-- Begin --

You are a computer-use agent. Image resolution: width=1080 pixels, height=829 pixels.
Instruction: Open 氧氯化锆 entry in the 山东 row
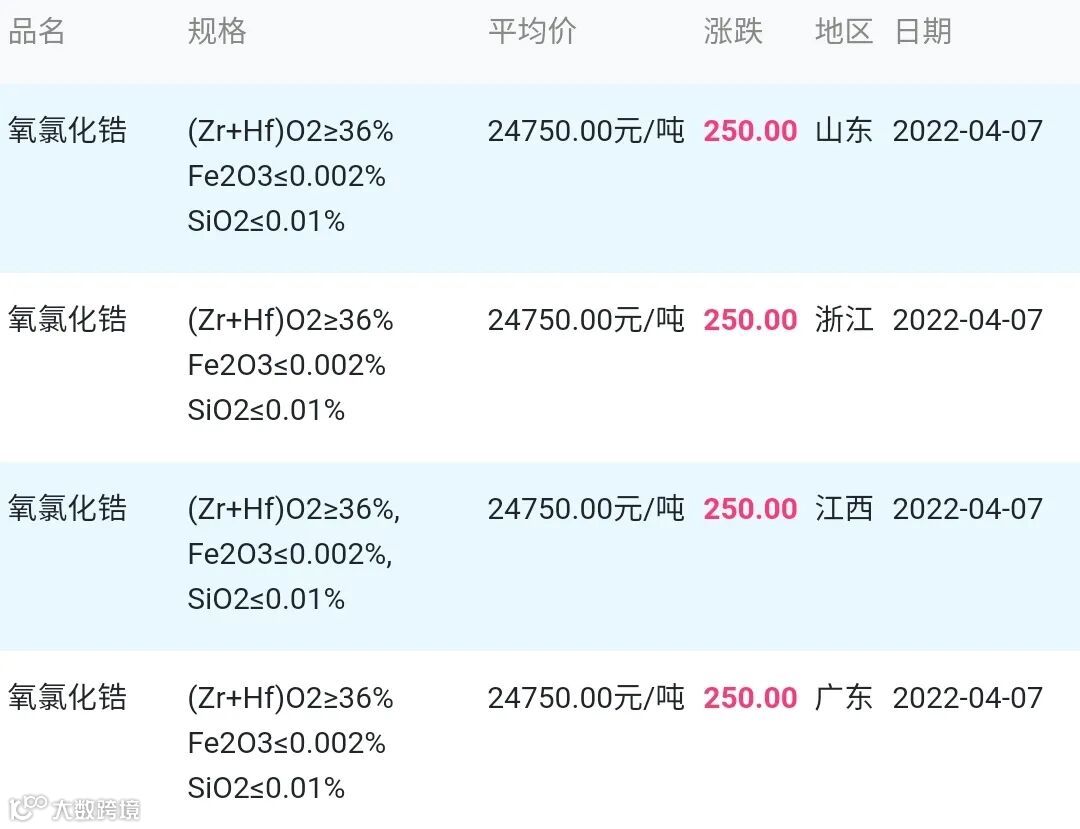pyautogui.click(x=68, y=131)
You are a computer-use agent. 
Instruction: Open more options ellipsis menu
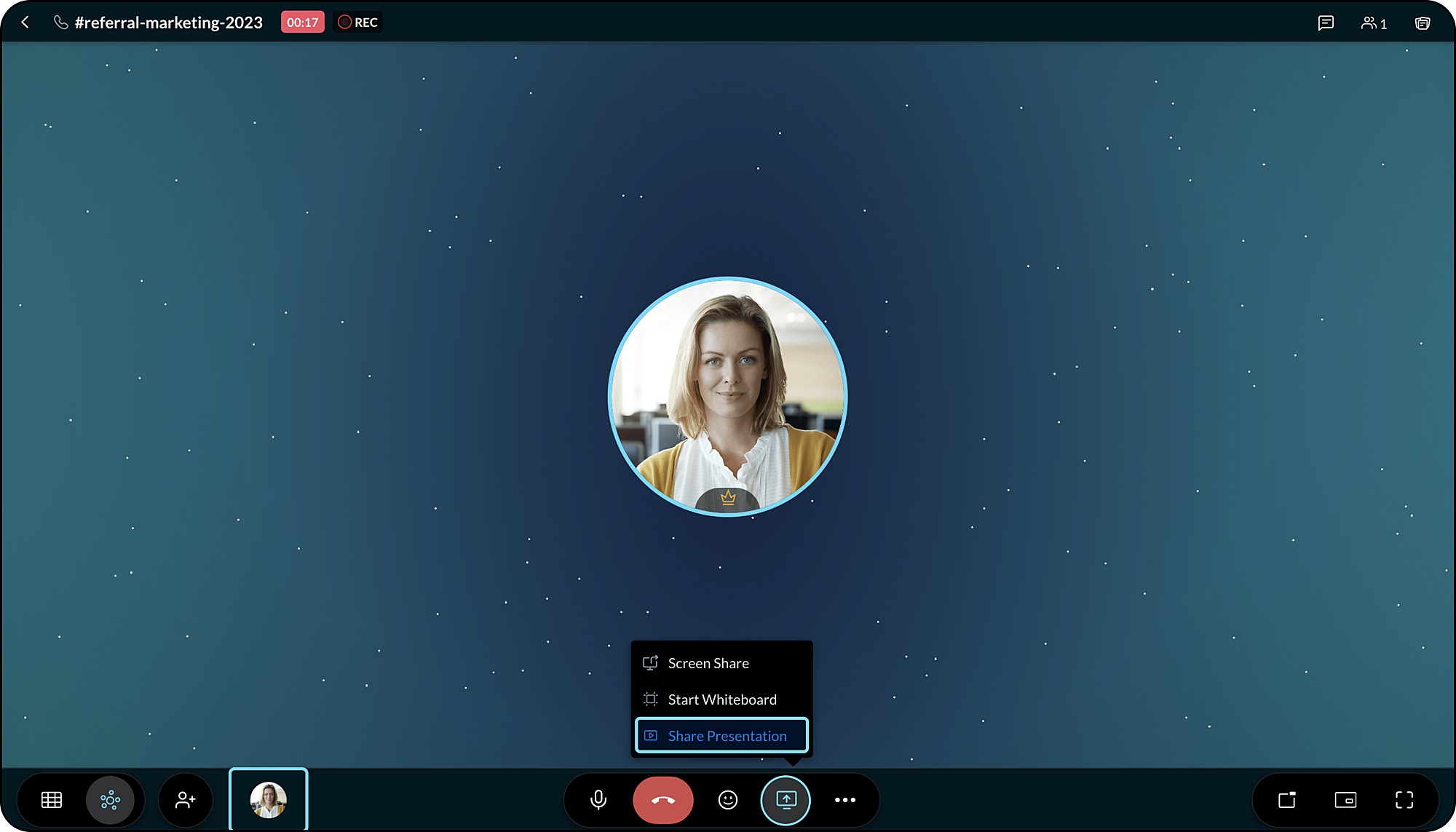(x=844, y=800)
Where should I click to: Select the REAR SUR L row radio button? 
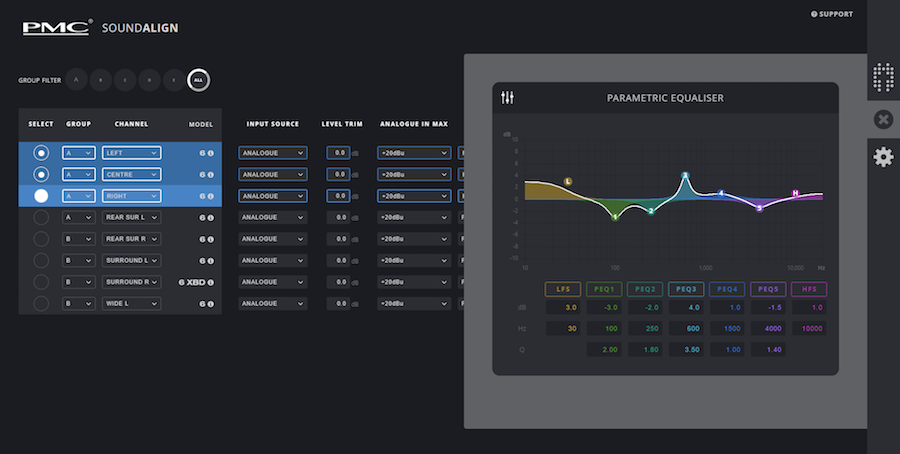tap(41, 217)
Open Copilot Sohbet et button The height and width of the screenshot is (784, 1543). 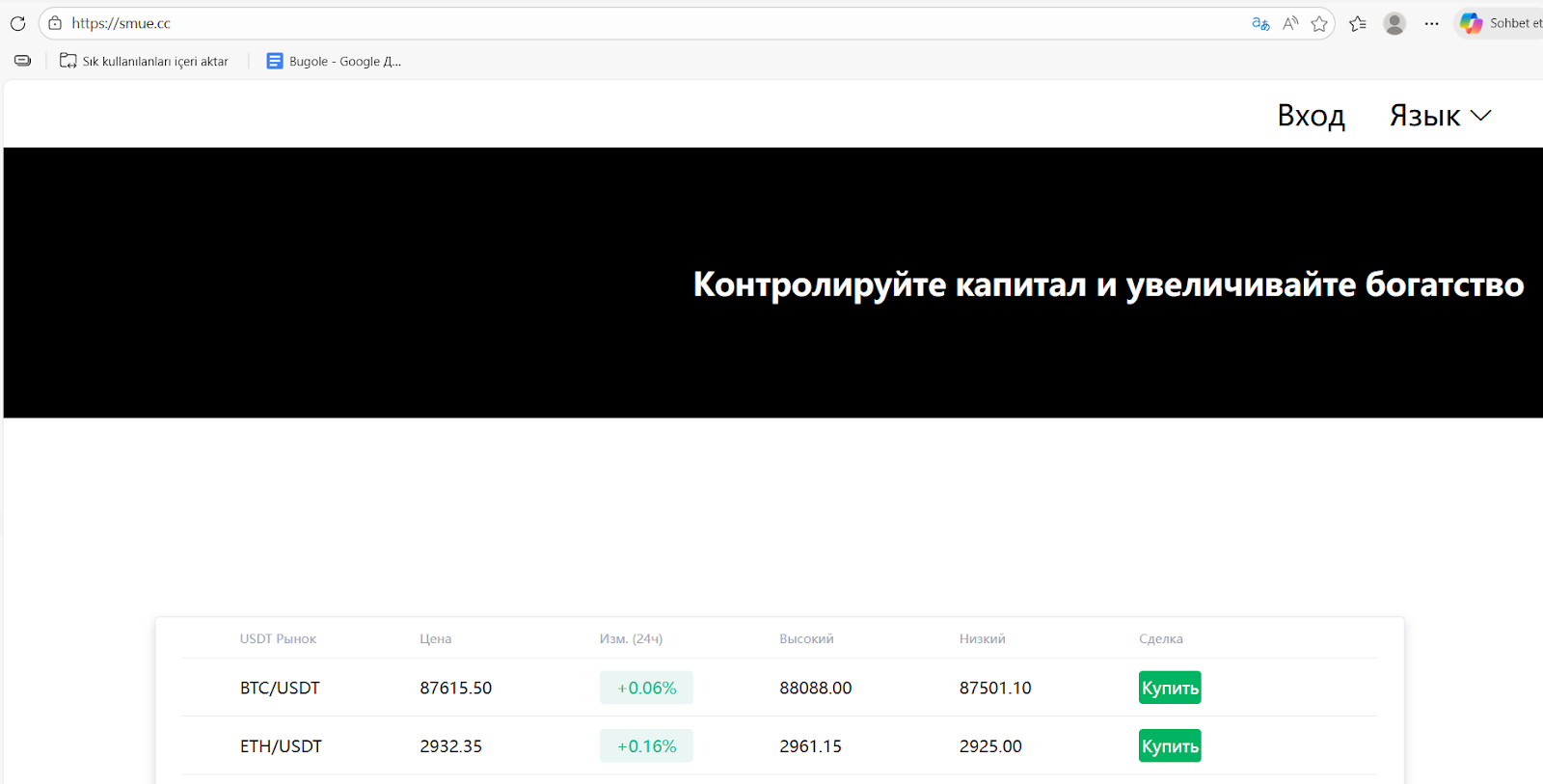click(x=1501, y=23)
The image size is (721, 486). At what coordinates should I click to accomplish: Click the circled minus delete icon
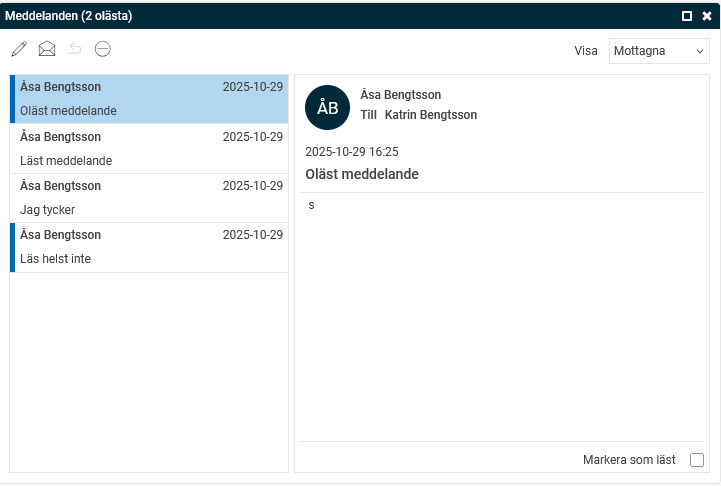coord(103,49)
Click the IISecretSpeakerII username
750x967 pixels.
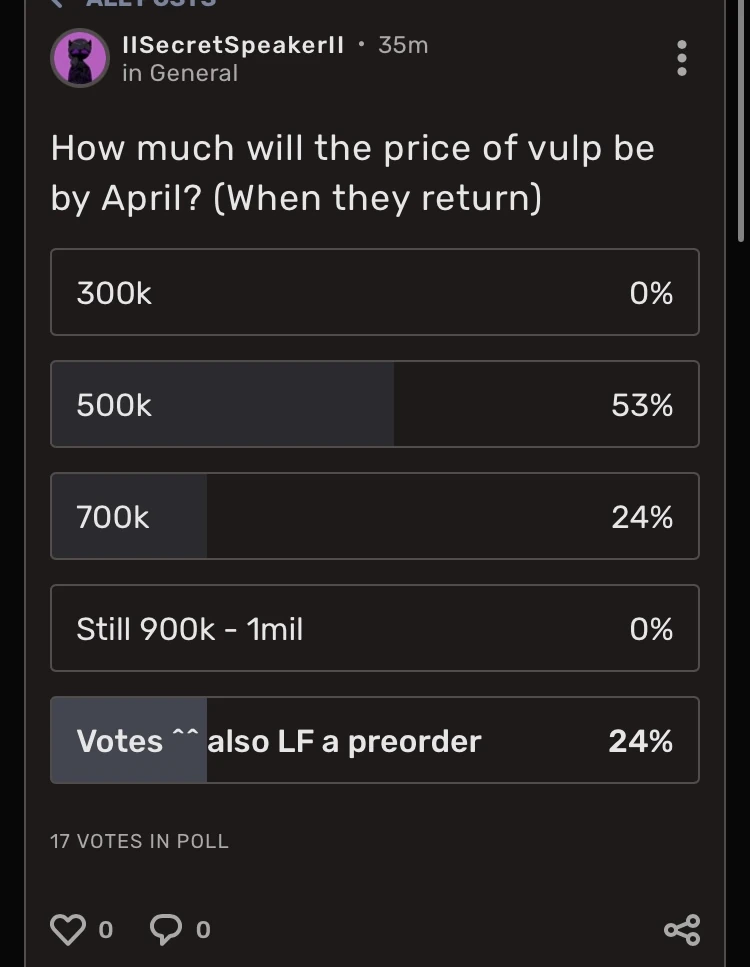[x=232, y=45]
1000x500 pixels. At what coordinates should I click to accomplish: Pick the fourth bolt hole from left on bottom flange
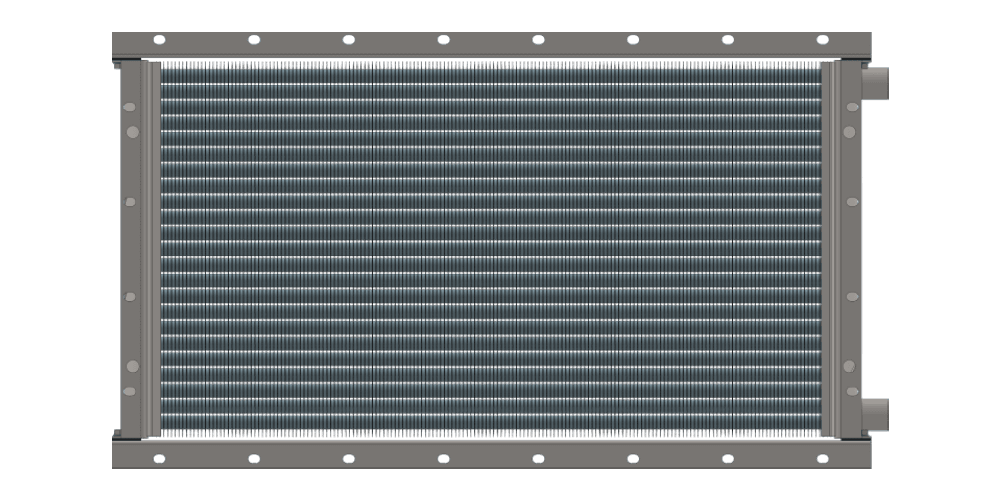pyautogui.click(x=443, y=458)
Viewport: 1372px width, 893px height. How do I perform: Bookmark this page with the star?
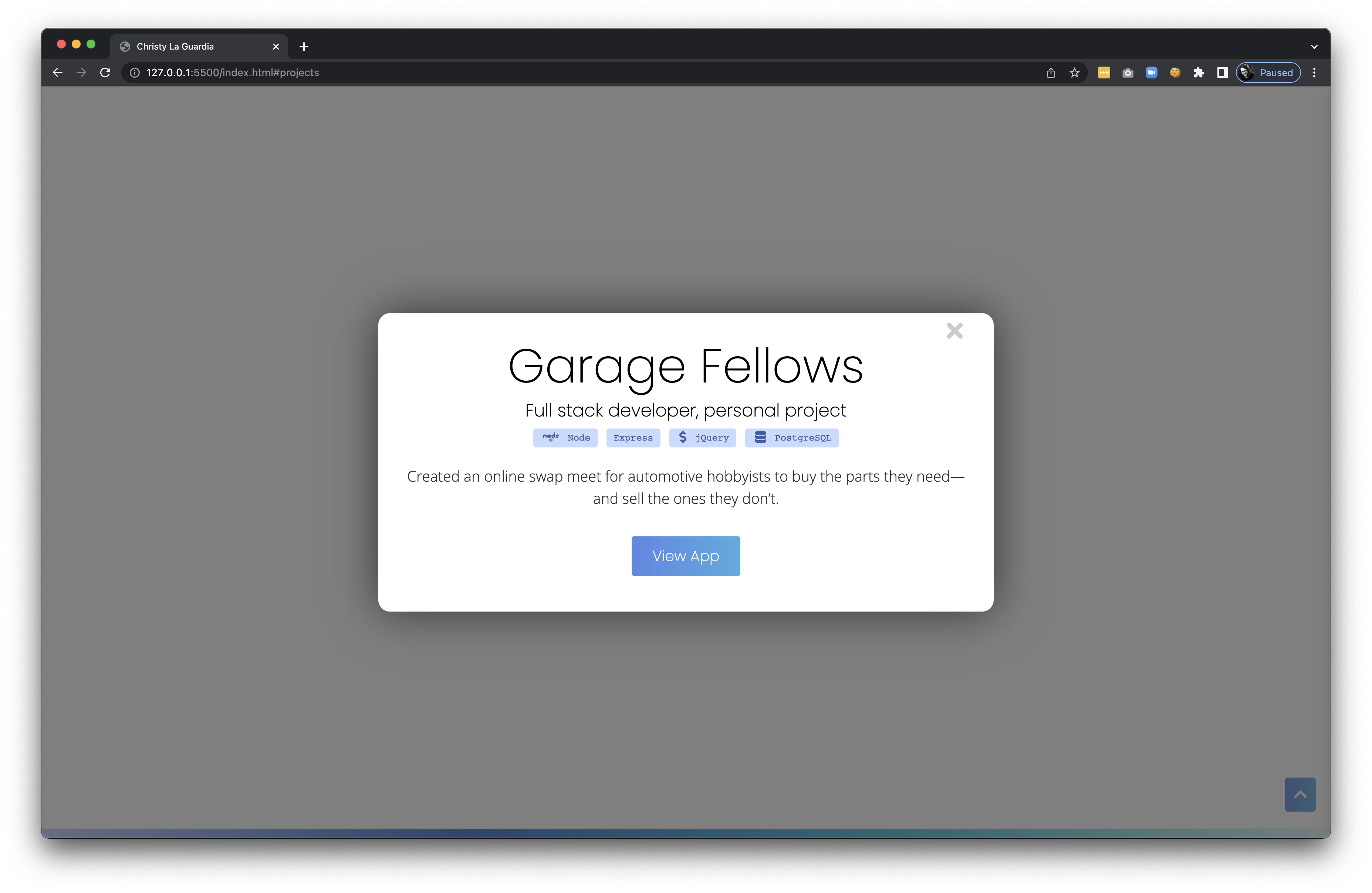1075,73
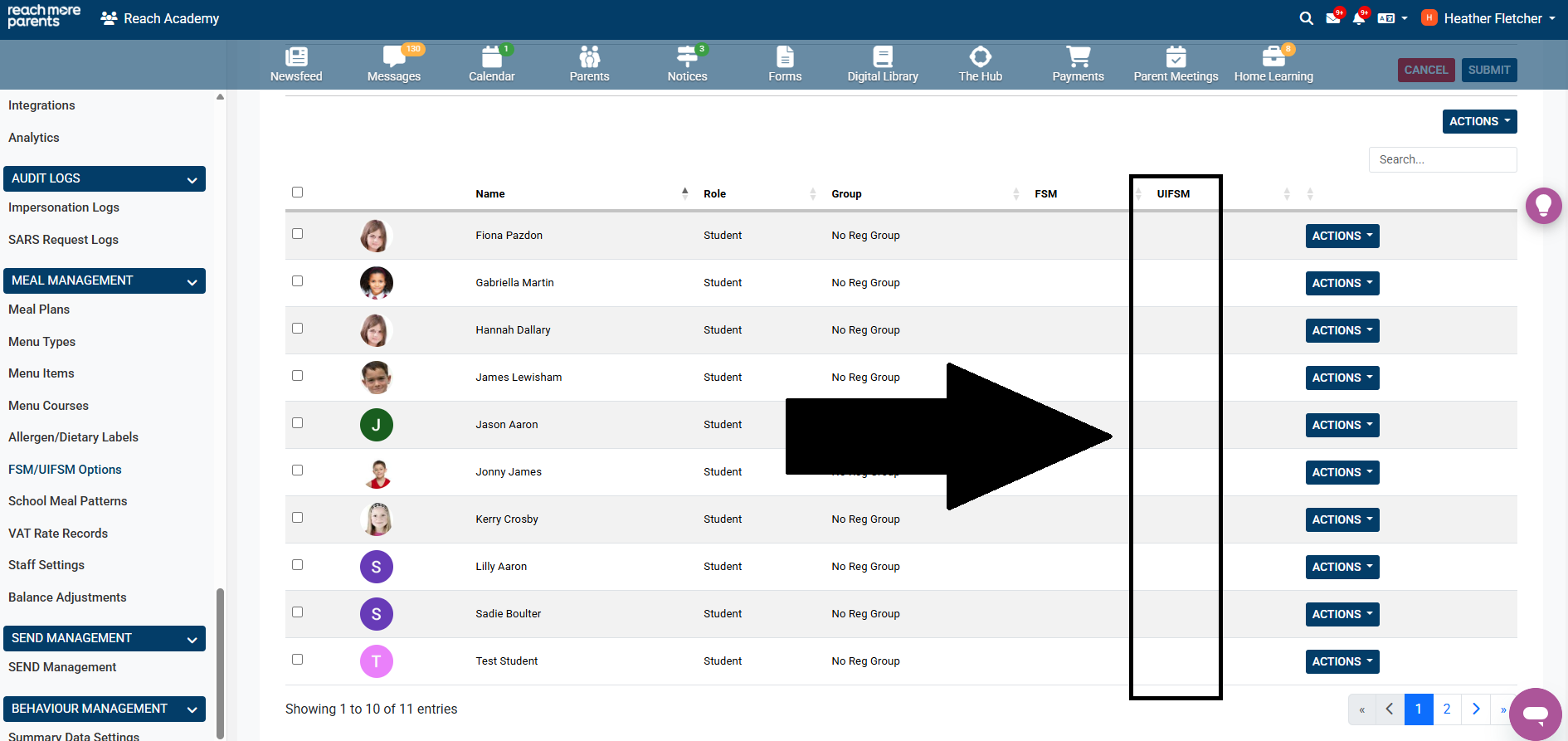Open the notifications bell icon
The width and height of the screenshot is (1568, 741).
point(1358,18)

-- End --

— Aim of the exercise —
Please rewrite the lines from the start through the one containing "(x=844, y=800)", inclusive, keeping the requests and multiplying each coordinate in the answers by 1.45, rounded to whole numbers with halves going up. Leave the pictures out.

— Response to the exercise —
You are a computer-use agent. Image resolution: width=1080 pixels, height=829 pixels.
Instruction: Open 氧氯化锆 entry in the 山东 row
pyautogui.click(x=99, y=190)
You are a computer-use agent. 
Instruction: Open more options ellipsis menu
(x=1224, y=1160)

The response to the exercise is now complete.